H100 GPU hours for coaching | 10,000,000 |
Variety of cases | 256 |
Failure price (per occasion per hour) | 0.05% |
Time saved with SageMaker HyperPod (days) | 104 |
Value per GPU per hour | $5 |
Complete value saving with SageMaker HyperPod | $25,559,040 |
Desk 6: Utilizing the calculation described above, the fee to coach advantages laid out for a coaching run requiring 10 million GPU hours, 256 GPU based mostly cases, and an assumed failure price of 0.05% per occasion per hour
A coaching job requiring 10 million GPU hours and 104 extra days of resolving {hardware} points leads to important idle cluster time. Assuming a GPU value of $5 per hour (equal to the worth of P5 cases on Capability Blocks for ML), the entire value financial savings with SageMaker HyperPod quantities to $25,559,040.
Abstract
Coaching frontier fashions is a fancy, resource-intensive course of that’s significantly susceptible to {hardware} failures. On this put up, we explored the occasion failure price, which may vary about 0.02%–0.07% per hour throughout large-scale distributed coaching. As cluster dimension grows, the probability of failures will increase, and the MTBF decreases. We additionally examined what occurs after failure, together with root trigger evaluation, {hardware} restore or alternative, and system restoration and resumption.
Subsequent, we examined Amazon SageMaker HyperPod—a purpose-built, absolutely resilient cluster for frontier mannequin coaching. By incorporating sturdy fault-tolerance mechanisms and automatic well being monitoring, SageMaker HyperPod minimizes disruptions brought on by {hardware} points. This not solely streamlines the coaching course of but in addition enhances the reliability and effectivity of mannequin improvement, enabling quicker and more practical innovation supply. The advantages are measurable and correlate with each cluster dimension and failure price. For a 256-instance cluster with a 0.05% per-instance-per-hour failure price, SageMaker HyperPod reduces complete coaching time by 32%, leading to an approximate financial savings of $25.6 million in complete coaching prices.

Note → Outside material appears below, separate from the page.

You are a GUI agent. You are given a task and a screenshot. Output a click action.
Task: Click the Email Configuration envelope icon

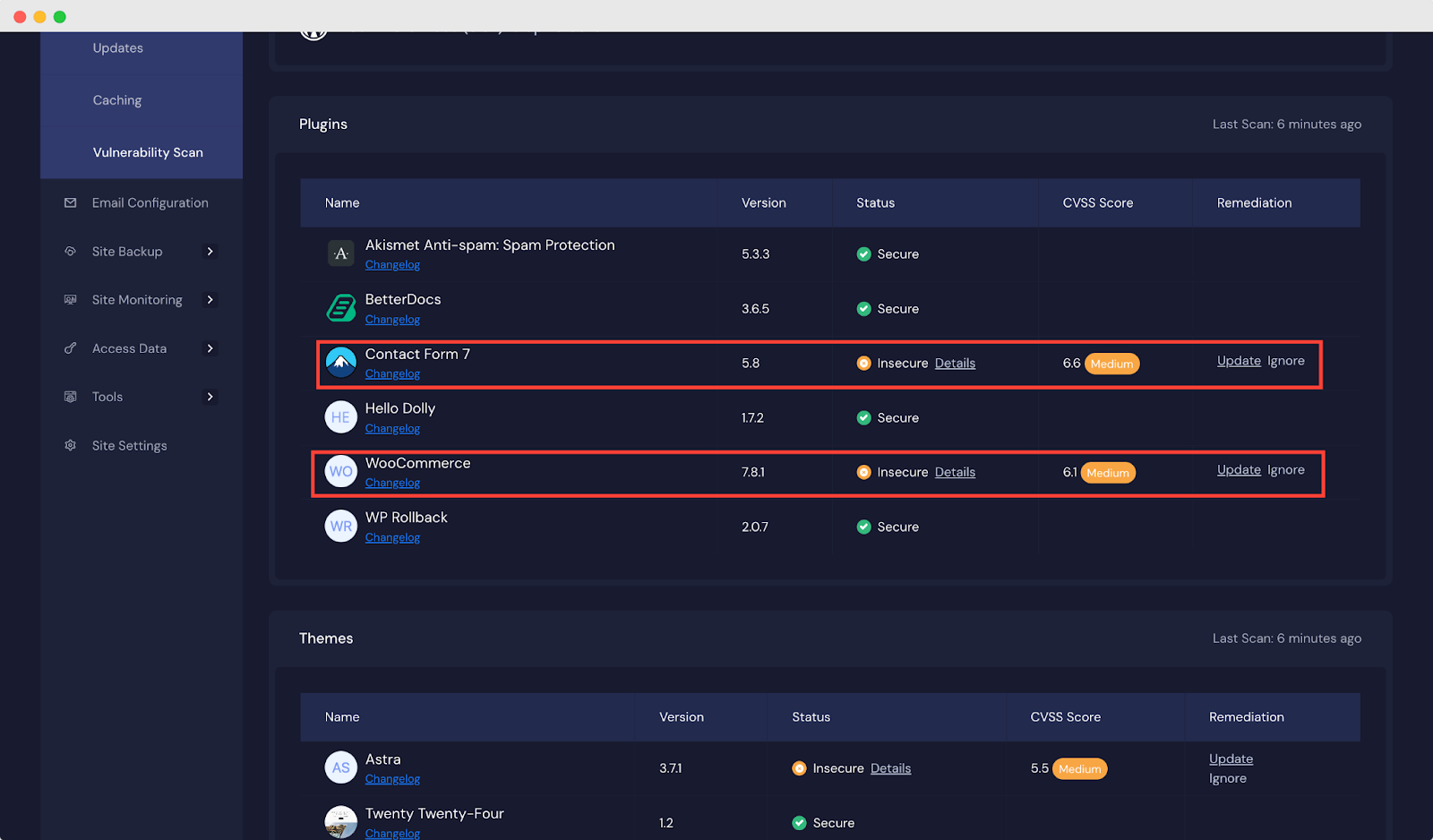[70, 202]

By addressing the reliability challenges of frontier mannequin coaching, SageMaker HyperPod permits ML groups to deal with mannequin innovation slightly than infrastructure administration. Organizations can now conduct lengthy coaching runs with confidence, realizing that {hardware} failures will probably be mechanically detected and resolved with minimal disruption to their ML workloads. Get began with Amazon SageMaker HyperPod.
Particular because of Roy Allela, Senior AI/ML Specialist Options Architect for his help on the launch of this put up.
In regards to the Authors
Anoop Saha is a Sr GTM Specialist at Amazon Internet Companies (AWS) specializing in generative AI mannequin coaching and inference. He companions with high frontier mannequin builders, strategic prospects, and AWS service groups to allow distributed coaching and inference at scale on AWS and lead joint GTM motions. Earlier than AWS, Anoop held a number of management roles at startups and enormous companies, primarily specializing in silicon and system structure of AI infrastructure.

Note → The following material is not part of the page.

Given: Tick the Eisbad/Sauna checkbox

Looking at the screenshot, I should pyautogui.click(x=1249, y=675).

Trevor Harvey is a Principal Specialist in generative AI at Amazon Internet Companies (AWS) and an AWS Licensed Options Architect – Skilled. Trevor works with prospects to design and implement machine studying options and leads go-to-market methods for generative AI companies.

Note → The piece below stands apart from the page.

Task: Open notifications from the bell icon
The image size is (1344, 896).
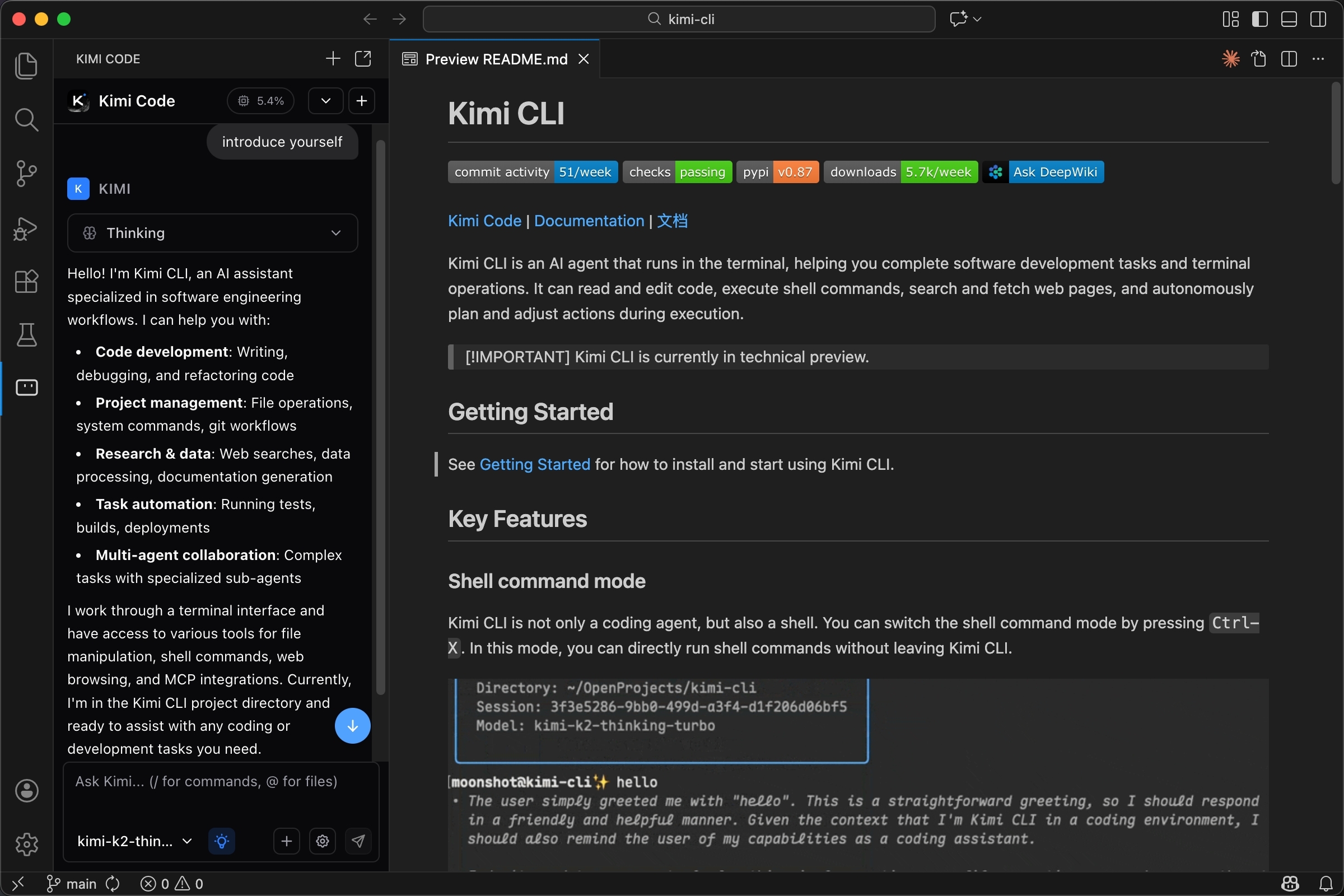Action: 1326,883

Aman Shanbhag is a Specialist Options Architect on the ML Frameworks group at Amazon Internet Companies (AWS), the place he helps prospects and companions with deploying ML coaching and inference options at scale. Earlier than becoming a member of AWS, Aman graduated from Rice College with levels in pc science, arithmetic, and entrepreneurship.